Novel biosynthesis of L-malate based on overflow metabolism in Escherichia coli

Abstract

Abstract Overflow metabolism has been extensively studied over the past few decades, which is characterized by excretion of large amount of by-products. A systematic investigation of L-malate overflow metabolism was carried out with Escherichia coli AFP111 in this study. The results showed that nitrogen-limitation was one critical factor provoking the overflow metabolism of L-malate when AFP111 used succinate as carbon source under aerobic condition.

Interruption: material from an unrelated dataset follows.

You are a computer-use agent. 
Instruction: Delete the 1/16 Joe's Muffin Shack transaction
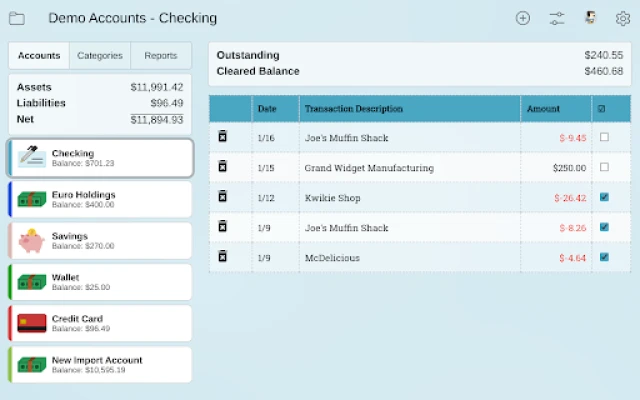point(223,137)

The RT-qPCR analysis showed that the transcription levels of mdh, sfcA, maeB, ndh and nuo were significantly down-regulated while sdhA, sdhB and fumC were dramatically up-regulated under nitrogen-limited conditions compared with those under nitrogen sufficiency. It indicated that efficiency of L-malate catabolism and electron transport chain decreased. Meanwhile, lower NAD+ and NAD+/NADH ratio were detected which might be due to down-regulated ndh and nuo. Furthermore, nuo and/or ndh of AFP111 were inactivated by CRISPR-Cas9 system. Either ndh or nuo knockout strain exhibited significantly increased L-malate accumulation accompanying with decreased NAD+ and NAD(H/+) pool. The fermentation results showed that the △NDH-2 strain could accumulate up to 20.37\u202fg/L L-malate with yield of 0.65\u202fg/g while the △NDH-1 strain could accumulate 17.27\u202fg/L L-malate with yield of 0.82\u202fg/g, respectively. This study extends our understanding of overflow metabolism and to date it is the first time to report L-malate production based on overflow metabolism by E. coli.